January 20, 2009

The pyjama’d professional

Filed under: Quality of life,work-from-home — Roger @ 8:55 am

Companies debate the merits of telework, but what about the benefits to the workers, and particularly to those that have exited corporate life to start working from home for themselves either independently or in conjunction with organizations like ClickNwork?

Working from home gets easier and easier: technology advances rapidly, while its cost falls. My first laptop cost around £2000, but its spec was far inferior to the one I just bought for a few hundred pounds. Fast Internet connections are becoming increasingly available around the world, and their price has been falling too.

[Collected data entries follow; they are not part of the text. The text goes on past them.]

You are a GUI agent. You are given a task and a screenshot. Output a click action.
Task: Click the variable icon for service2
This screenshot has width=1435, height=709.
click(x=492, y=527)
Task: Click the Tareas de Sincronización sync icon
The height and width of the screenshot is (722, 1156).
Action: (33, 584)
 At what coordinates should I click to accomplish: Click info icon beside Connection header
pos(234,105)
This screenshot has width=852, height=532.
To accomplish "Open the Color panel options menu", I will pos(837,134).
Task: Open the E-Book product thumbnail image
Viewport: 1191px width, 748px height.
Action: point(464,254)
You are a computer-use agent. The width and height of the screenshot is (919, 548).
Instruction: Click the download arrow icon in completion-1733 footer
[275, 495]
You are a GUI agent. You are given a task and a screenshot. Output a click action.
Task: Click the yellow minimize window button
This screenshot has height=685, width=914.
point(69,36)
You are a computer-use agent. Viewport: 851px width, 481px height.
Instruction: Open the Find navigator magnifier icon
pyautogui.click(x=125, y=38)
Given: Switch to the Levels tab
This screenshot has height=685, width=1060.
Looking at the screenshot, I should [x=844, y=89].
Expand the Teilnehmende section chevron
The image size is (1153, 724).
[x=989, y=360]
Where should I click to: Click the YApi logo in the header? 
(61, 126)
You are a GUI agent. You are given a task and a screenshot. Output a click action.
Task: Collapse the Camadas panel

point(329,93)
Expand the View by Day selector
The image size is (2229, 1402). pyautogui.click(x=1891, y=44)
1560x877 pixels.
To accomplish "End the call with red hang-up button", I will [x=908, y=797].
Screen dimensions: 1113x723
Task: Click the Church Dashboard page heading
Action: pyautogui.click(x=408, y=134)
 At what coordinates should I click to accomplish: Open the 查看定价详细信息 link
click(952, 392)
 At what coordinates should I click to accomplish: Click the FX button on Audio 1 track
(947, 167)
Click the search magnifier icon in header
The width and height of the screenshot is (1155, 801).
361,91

Mobile technology allows even ever increasing mobility and location-freedom.

Not only is it relatively easy and cheap to acquire the technology to work from home, consider the benefits to you of setting up a business at home. Here is a far from exhaustive list:

  • Work flexibility makes life easier, and potentially richer. Teleworking permits a better work/personal life balance, but perhaps most of all, it gives you control over your working day. Working from home doesn’t necessarily mean working fewer hours, but it can mean working when it best suits you (e.g. to fit in with looking after the kids or a education course you want to take), or when you feel most productive.
  • Teleworking gives you mobility. It frees you up to live pretty much where you like, if there’s reasonable Internet connectivity. You no longer need to live within reach of the city.
  • Working from home as just one work option. Some people like to use working-from-home as just one of several work outlets. They might work from home three days a week, and hold down a part-time job outside of the home during the rest of the week. Or some prefer to work the winters at home, and then get work outside in the summer. Of course, this isn’t always possible if it’s important to retain the same clients, but it might be worth considering.
  • A greater sense of the link between effort and reward. This link is sometimes frustratingly and annoyingly absent in some work environments.
  • Spend saved time doing something else. You can use the time you would otherwise spend travelling to work for other things. I’ve seen people working on trains, but it doesn’t look comfortable, and I know it doesn’t suit me, but now my trip to work entails descending two flights of stairs from the bedroom to the ground floor office. Not for me the drafty railway platforms and congested trains, or lengthy delays on the motorways. I’ve done it; I don’t miss it!
  • Better control the work you do. Maybe you are frustrated at the lack of interesting work your employers give you, and you feel that you are capable of much more. If you work for yourself, you might find that over time your clients are happy to give you increasingly complex, interesting and lucrative work.
  • Save the planet! Less commuting (by car or train) reduces your travel carbon footprint – although it will increase your home’s impact on the environment (more lighting and heating etc). If you want to read a little bit more on these issues, take a look at http://www.freelanceuk.com/news/2285.shtml.
  • And, finally, the cost benefits. Possible cost savings include: fewer smart business clothes, no commuting costs (except for wear and tear on the slippers), and cheaper lunches. If you would like to get an idea of the relative benefits of working from home and working in a conventional corporate setting, take a look at the handy ClickNwork calculator at http://www.clicknwork.com/implications.asp.

I’m not the only one who thinks like this. Take a look at the stories of some of the people that have worked from home with ClickNwork (http://www.clicknwork.com/profiles.asp), and see why they have chosen to work from home, and the reasons why they probably won’t go back to the old way of working.

In the next blog post, for balance, I’ll talk about some of the possible downsides of working from home.